Athletes, he continued, “Can hang out with the rappers, but [they] can’t do what the rappers do.” Smith followed up by asking whether it makes sense for professional sports leagues to conduct tests for the drug and punish athletes with fines and suspensions if they test positive.


Not at all, Snoop Dogg said. “What happens is you have these players who take these pills, and they get addicted to these pills, and it still doesn’t give them the relief that they need as far as the pain or whatever they’re going through,” he said.

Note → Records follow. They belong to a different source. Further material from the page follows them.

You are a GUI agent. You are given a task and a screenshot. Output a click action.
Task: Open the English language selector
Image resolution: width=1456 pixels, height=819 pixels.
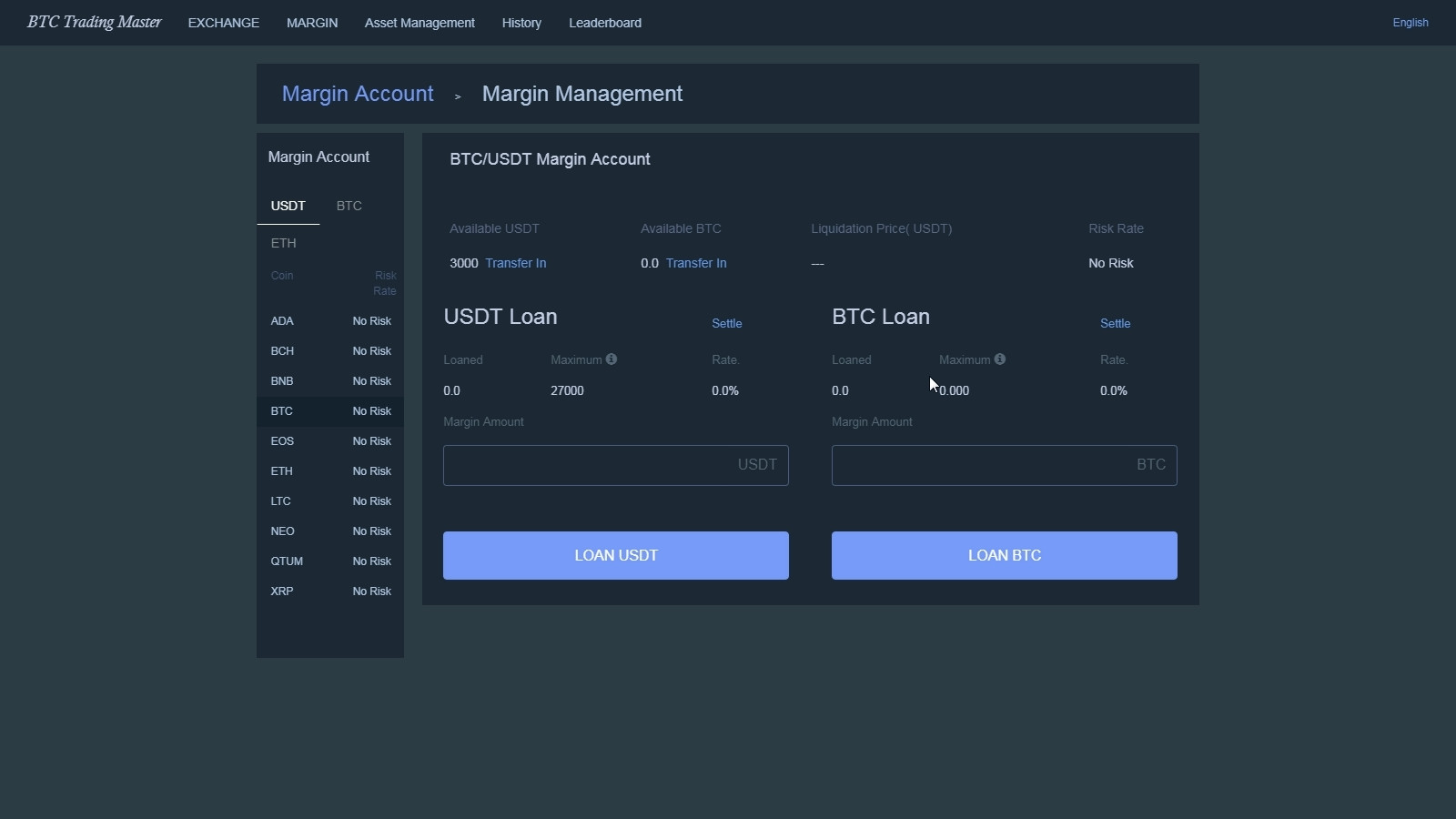(1410, 23)
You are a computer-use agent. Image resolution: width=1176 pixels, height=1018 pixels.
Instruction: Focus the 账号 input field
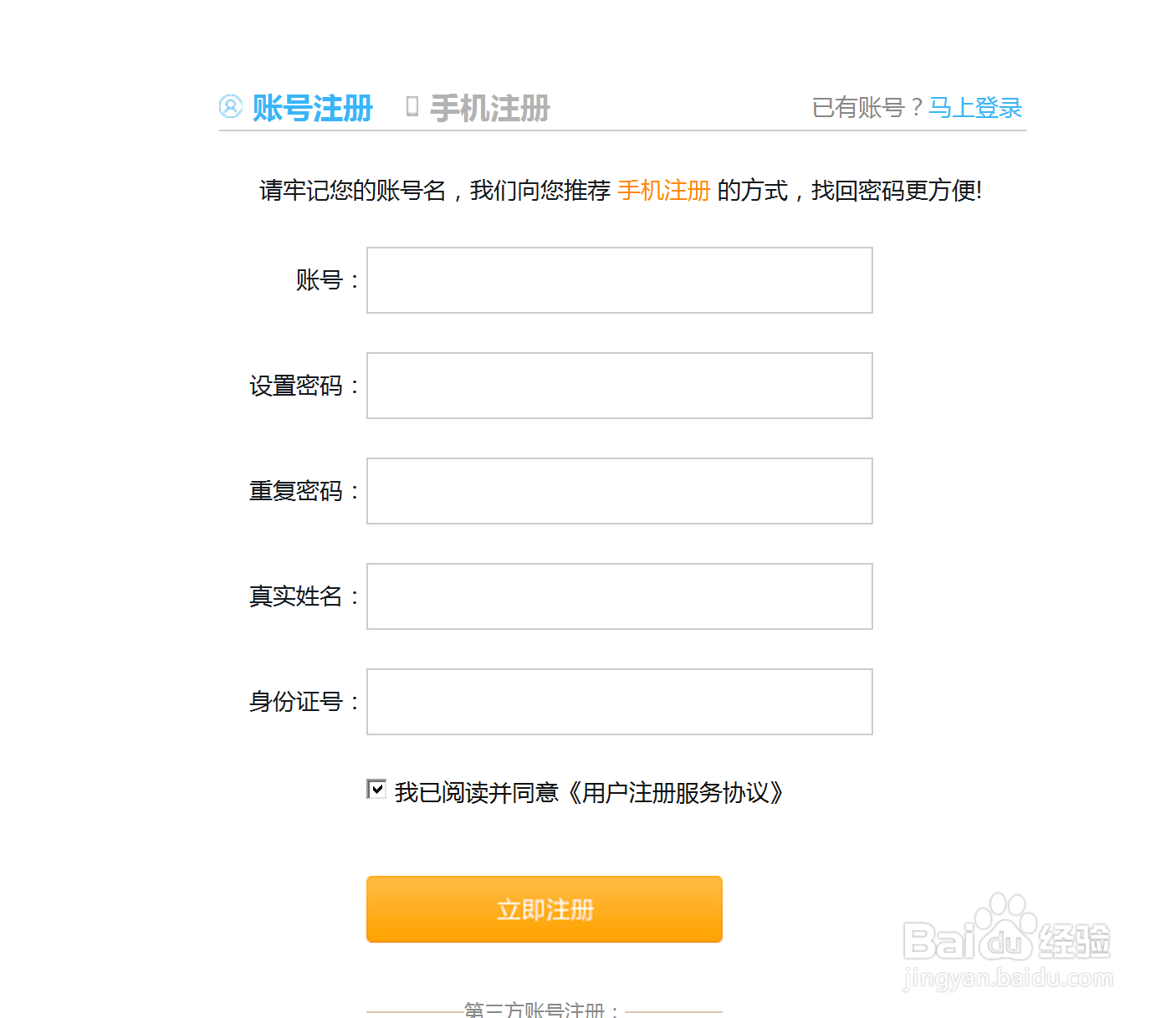tap(619, 280)
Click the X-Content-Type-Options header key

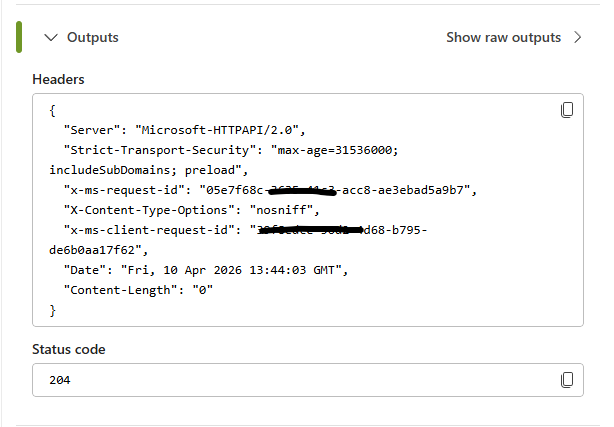tap(147, 210)
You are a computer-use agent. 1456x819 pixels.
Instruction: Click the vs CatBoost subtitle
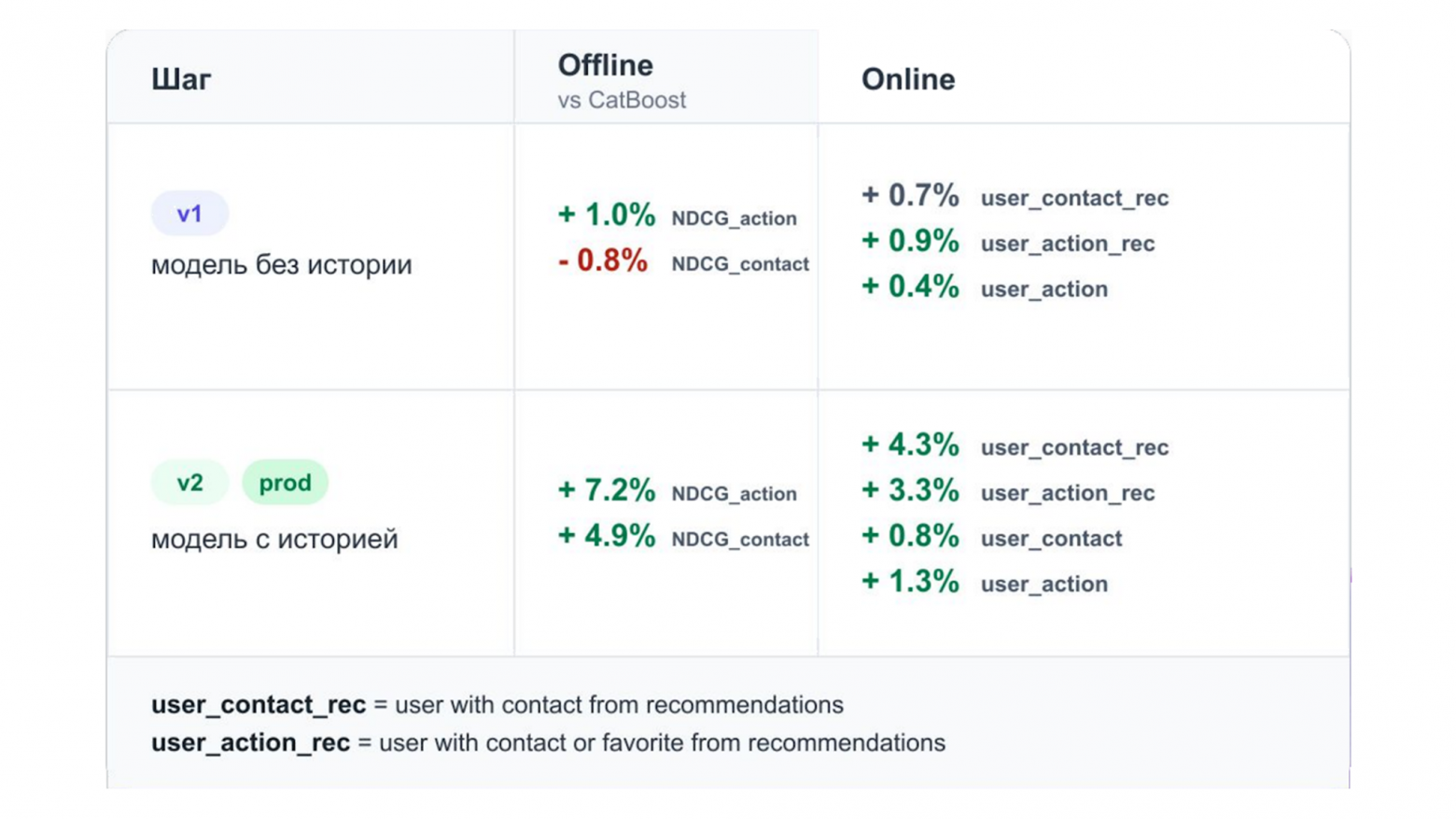pyautogui.click(x=622, y=100)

Marijuana, in whatever form, would do the job without the side effects of painkillers, he reasoned. “I push for that in sports because baseball doesn’t test for marijuana [and] hockey doesn’t test for marijuana, so it should be the same with basketball and football.


”A high-profile instance of an athlete failing a drug test occurred last month when American sprinter Sha’Carri Richardson was effectively banned from competing in the Olympics because she had smoked marijuana after learning that her biological mother had died.


The incident was promptly satirized by The Onion, who declared, “Dream Crushed Over Trivial Bullshit Represents Nation Better Than Gold Medal Ever Could.”